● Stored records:
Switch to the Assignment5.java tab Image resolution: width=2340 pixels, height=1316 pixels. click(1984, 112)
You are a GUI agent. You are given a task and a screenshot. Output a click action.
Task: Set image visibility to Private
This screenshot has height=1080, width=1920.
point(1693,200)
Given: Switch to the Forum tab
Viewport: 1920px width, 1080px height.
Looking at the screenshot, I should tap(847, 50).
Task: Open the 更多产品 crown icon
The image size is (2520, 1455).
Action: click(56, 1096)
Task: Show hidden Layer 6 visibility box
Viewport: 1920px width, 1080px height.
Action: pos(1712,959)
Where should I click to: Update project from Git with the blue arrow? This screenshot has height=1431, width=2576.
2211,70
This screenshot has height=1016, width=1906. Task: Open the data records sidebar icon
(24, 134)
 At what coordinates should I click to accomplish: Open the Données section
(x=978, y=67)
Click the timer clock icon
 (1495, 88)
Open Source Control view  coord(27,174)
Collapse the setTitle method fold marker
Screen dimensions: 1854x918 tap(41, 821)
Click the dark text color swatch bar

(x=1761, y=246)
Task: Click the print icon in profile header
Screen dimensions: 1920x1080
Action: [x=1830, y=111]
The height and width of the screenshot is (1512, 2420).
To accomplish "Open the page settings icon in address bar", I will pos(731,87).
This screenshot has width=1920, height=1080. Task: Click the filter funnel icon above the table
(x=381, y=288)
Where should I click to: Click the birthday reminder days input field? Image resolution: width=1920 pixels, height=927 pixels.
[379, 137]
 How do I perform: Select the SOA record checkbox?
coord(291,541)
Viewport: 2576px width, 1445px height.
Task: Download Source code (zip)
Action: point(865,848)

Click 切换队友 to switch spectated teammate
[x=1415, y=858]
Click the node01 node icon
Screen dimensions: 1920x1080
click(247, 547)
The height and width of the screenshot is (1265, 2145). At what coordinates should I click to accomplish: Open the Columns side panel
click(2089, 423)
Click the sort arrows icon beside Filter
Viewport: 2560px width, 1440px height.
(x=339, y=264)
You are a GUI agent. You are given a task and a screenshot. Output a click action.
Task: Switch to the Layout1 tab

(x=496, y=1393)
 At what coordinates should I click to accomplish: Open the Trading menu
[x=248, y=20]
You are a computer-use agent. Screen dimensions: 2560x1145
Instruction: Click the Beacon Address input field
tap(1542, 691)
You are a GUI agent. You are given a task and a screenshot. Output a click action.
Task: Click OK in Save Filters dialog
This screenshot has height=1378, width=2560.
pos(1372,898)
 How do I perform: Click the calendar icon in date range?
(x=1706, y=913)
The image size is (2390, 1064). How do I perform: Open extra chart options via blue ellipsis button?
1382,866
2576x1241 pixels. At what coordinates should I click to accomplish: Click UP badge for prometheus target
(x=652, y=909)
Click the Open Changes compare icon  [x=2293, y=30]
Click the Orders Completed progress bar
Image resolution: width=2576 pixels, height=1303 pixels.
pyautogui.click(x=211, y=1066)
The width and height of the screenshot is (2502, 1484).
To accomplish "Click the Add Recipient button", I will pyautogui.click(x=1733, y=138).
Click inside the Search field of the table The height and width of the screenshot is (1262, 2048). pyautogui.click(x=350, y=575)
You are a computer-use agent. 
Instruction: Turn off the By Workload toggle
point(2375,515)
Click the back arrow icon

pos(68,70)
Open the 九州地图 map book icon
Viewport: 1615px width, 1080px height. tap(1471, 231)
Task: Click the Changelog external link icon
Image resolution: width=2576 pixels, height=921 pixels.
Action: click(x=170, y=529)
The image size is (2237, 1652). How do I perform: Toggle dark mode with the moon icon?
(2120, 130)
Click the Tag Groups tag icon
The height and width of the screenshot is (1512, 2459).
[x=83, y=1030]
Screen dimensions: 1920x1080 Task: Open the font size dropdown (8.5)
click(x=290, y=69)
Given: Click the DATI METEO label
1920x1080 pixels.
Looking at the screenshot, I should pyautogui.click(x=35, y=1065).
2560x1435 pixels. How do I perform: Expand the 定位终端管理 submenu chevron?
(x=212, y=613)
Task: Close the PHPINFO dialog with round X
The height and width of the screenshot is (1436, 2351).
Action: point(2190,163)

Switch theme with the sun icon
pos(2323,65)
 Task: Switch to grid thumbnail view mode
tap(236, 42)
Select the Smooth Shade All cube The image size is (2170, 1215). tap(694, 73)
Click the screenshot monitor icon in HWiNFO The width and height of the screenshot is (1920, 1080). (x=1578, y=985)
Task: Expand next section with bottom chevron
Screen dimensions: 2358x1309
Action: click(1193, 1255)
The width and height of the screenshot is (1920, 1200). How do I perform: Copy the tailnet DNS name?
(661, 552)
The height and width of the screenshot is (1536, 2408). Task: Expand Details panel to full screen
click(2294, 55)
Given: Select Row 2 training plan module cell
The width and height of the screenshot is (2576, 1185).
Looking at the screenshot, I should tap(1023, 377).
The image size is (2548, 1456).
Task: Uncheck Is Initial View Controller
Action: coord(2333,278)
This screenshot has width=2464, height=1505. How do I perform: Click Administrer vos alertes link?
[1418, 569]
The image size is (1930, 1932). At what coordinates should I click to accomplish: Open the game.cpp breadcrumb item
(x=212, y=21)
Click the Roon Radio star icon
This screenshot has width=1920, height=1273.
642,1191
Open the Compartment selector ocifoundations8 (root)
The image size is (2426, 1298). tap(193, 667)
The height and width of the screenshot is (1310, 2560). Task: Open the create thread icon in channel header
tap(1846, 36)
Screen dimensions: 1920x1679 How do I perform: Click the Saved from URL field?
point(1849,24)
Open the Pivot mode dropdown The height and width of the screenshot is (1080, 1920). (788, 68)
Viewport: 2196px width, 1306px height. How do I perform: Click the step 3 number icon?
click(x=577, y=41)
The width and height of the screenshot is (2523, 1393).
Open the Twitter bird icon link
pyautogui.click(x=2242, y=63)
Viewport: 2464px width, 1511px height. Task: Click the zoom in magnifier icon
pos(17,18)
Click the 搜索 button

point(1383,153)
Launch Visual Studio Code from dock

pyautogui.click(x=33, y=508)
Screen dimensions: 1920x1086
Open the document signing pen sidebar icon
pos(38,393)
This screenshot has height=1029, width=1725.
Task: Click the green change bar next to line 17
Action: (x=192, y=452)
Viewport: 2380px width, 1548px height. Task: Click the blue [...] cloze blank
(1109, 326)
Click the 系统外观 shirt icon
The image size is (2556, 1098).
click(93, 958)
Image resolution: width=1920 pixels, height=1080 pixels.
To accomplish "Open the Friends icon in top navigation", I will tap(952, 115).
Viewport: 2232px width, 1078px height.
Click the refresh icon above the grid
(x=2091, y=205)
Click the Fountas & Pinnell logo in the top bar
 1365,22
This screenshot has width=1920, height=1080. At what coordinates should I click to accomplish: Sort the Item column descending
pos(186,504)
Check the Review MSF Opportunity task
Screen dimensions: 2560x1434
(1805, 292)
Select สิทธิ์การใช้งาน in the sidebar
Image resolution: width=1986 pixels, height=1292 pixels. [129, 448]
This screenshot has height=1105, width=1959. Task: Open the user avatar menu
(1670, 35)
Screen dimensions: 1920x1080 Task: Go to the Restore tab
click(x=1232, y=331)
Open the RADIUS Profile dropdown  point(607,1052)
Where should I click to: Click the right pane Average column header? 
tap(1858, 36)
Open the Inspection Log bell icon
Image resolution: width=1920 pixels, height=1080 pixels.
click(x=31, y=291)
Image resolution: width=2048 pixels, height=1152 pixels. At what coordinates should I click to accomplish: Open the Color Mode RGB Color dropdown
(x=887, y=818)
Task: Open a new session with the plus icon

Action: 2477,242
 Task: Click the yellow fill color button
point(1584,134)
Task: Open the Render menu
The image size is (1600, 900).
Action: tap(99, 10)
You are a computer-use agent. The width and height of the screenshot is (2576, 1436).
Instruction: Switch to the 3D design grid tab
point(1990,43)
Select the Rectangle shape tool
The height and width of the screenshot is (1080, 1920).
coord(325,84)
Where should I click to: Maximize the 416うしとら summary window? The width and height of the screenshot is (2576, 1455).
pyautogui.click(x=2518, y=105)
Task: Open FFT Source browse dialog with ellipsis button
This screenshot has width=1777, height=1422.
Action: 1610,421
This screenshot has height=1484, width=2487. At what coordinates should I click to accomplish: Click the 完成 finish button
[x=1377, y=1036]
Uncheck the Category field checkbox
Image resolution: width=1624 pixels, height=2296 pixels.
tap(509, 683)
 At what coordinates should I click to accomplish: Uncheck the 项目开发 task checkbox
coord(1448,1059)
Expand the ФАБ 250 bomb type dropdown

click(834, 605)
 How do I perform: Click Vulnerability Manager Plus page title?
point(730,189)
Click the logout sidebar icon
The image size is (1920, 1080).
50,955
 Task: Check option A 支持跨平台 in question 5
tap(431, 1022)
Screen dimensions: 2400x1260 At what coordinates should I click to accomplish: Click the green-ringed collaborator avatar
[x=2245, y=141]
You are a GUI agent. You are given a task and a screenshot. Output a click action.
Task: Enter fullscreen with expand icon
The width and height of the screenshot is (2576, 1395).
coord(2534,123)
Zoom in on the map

● WHAT IS REQUIRED:
Your task is to find each line in the entries that contains the string "will" and copy it.

● EXPECTED ANSWER:
To accomplish "Open the page settings icon in address bar", I will pos(731,87).
To accomplish "Click the Add Recipient button", I will pyautogui.click(x=1733, y=138).
To accomplish "Open the Friends icon in top navigation", I will tap(952, 115).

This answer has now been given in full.